A Burkini is a type of swimwear, many think resembling a wet suit for surfers, that Muslim women wear that cover all parts of the body, such as arms, legs, and hair. The only exceptions, or parts, that are not covered are the face, hands, and feet. For many Muslim women, the Burkini was made to allow them to participate more in Western culture. It was meant for Muslim women to be able to go to the beach with their children or to partake in swimming if they so wished to do.
For many decades, Muslim women have worn a Hijab or Burka, to conceal themselves in a modest, private way. It is in no way to be secretive or dishonest with anyone, but in this post 9/11, modern day society, this is how most people perceive Muslims as a whole. Before 9/11, many people saw the burqa as a “symbol of the enslavement of women”, but now it is seen as a “symbol of ties to terrorists or terroristic activities.”
After the photo of a woman on a beach in France, surrounded by three police officers, was forced to remove her Burkini was released, protesters across the country and the world rallied together to support Muslim women by taking to the beaches clad in all forms of swimwear, holding signs stating “wear what you want.” The photo even sparked a trending hashtag, #WTFFRANCE, that spread like wild fire across the globe on social media sites such as Facebook and Twitter.
One of the reasons France has decided to outlaw something so trivial is because of the recent Bastille Day terrorist attack. The July 14 attack was carried out by a man named Mohamed Lahouaiej Bouhlel. Bouhlel drove a truck into the crowds partaking in the Bastille Day activities, while they were waiting for the fireworks display, in Nice, during the national holiday. The incident ended up killing 85 people and injuring many others. Due to this horrendous attack and many others recently experienced in France at the hands of the terrorist group, ISIS (Islamic State of Iraq and Syria), French officials and residents are now fearing for their safety. Some say these attacks are fueled by and are fueling prejudice and intolerance towards Muslims as a whole. To the French, all Muslims have been put in the same category of terrorists or violent Islamic extremists. French officials have enacted laws against Muslims, most recently the ban of the Burkini, which some say violates Muslim women’s’ rights to practice modesty and to express themselves and their religion. Some French residents see the ban as an infringement on religious freedoms. Others say the overt style of Islamic dress is inconsistent with France’s rigorously enforced secularism.
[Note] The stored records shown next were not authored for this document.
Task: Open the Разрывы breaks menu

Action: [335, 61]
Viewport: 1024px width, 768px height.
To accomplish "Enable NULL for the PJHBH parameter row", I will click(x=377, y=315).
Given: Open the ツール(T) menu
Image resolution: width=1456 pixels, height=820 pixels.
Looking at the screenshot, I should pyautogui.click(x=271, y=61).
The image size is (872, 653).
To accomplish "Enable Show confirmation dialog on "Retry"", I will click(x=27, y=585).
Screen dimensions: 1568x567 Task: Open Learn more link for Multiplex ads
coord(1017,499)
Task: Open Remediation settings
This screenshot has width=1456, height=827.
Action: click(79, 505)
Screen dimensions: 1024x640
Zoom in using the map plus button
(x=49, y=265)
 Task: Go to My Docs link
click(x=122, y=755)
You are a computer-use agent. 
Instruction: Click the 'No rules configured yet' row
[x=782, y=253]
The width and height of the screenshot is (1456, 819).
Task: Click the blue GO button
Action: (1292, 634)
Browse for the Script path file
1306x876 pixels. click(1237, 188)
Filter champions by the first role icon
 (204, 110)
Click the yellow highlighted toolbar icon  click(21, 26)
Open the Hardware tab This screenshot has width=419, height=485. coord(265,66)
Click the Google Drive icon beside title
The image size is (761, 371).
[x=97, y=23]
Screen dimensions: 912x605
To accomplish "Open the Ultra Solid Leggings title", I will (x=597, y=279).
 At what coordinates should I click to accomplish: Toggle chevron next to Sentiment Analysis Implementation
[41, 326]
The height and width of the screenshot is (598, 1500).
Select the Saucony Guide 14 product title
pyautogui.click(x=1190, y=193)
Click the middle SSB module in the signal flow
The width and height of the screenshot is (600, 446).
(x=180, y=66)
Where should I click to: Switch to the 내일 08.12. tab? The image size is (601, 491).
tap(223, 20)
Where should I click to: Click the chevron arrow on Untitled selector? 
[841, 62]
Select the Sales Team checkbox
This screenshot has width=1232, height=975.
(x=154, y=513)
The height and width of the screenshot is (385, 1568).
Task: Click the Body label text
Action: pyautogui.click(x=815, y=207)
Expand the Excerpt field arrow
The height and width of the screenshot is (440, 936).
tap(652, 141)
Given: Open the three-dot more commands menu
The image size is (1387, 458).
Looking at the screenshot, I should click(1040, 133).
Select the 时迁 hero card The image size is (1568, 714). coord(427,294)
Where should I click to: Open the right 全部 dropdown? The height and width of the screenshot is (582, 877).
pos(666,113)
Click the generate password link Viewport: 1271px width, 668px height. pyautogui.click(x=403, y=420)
Officials have said the ban on the Burkini was in response to the growing terror concerns throughout the country.
Even though there is no clear end in sight regarding this issue, the highest courts in France have overturned or suspended the ban on the Burkini, but many French mayors in the 30 plus cities, have continued to enforce the ban and have enlisted the help of the cities’ officers to uphold this ban by scouring the beaches of France and ticketing anyone “caught” wearing a Burkini. The Muslim women living in France have taken notice of this, but continue to wear their hijab as a way of showing their solidarity to their culture and religion.